Amerykańscy naukowcy z University of Buffalo współpracują z Marynarką Wojenną USA nad stworzeniem okrętu wojennego napędzanego w całości energią elektryczną. Jeśli się to uda, będziemy świadkami przełomu w morskich technikach wojennych.
Energia elektryczna miałaby być produkowana przez pokładową elektrownię i rozsyłana po całej jednostce. Obecnie stosowane systemy nie pozwalają na dostarczenie energii elektrycznej do każdej części okrętu. Dlatego też nie jest możliwe swobodne umieszczanie dowolnych czujników i systemów broni, gdyż potrzebują one wielkich ilości energii.

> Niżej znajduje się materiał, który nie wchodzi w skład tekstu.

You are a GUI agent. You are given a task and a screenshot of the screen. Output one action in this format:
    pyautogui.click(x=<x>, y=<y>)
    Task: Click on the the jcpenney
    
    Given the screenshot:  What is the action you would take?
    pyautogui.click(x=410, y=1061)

Jeśli z kolei dostarczenie wystarczających ilości energii stanie się możliwe, to większość operacji wykonywanych obecnie na okrętach wojennych przez ludzi będzie można zautomatyzować. To z kolei pozwoli na znaczne zmniejszenie załogi. Marynarka Wojenna ocenia, że podczas gdy obecnie załoga nowoczesnych okrętów wojennych liczy tysiące marynarzy, to całkowicie elektrycznej jednostce wystarczyłaby 100-osobowa załoga. Dzięki mniejszej liczbie marynarzy oraz lepiej wykorzystanej przestrzeni, okręty będzie można wyposażyć w dodatkowe urządzenia.
Pierwsze w pełni zautomatyzowane dzięki energii elektrycznej okręty mają powstać już w 2012 roku.